▸ **Action item**: Every line of the following records that includes "agent" should be copied.

▸ **Data for the task**:
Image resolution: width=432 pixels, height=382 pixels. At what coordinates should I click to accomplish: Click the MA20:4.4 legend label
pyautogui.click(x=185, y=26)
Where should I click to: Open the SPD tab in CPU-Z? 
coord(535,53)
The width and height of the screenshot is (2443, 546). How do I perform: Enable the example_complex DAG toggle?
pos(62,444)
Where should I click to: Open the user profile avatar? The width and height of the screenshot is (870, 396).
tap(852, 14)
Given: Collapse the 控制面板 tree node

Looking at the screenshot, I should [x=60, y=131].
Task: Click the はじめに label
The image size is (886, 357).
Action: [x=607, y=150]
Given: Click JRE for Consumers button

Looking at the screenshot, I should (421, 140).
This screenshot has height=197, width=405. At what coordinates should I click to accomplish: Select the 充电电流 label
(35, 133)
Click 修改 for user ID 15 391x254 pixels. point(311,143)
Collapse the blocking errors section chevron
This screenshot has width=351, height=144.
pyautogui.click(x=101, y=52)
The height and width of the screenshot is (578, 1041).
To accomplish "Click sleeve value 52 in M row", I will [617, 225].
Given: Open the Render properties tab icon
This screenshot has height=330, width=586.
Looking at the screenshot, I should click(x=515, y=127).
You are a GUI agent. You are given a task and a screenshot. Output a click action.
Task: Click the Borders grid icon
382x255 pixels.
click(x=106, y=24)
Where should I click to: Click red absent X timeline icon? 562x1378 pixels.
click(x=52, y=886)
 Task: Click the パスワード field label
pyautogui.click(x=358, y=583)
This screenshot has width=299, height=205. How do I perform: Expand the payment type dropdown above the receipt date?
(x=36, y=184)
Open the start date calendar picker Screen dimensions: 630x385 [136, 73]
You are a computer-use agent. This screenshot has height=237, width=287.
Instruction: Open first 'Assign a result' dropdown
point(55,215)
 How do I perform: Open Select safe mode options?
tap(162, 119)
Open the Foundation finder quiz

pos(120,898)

▸ **Exercise result**:
You are a GUI agent. You are given a task and a screenshot. Output a click action.
You are a computer-use agent. This screenshot has height=237, width=287.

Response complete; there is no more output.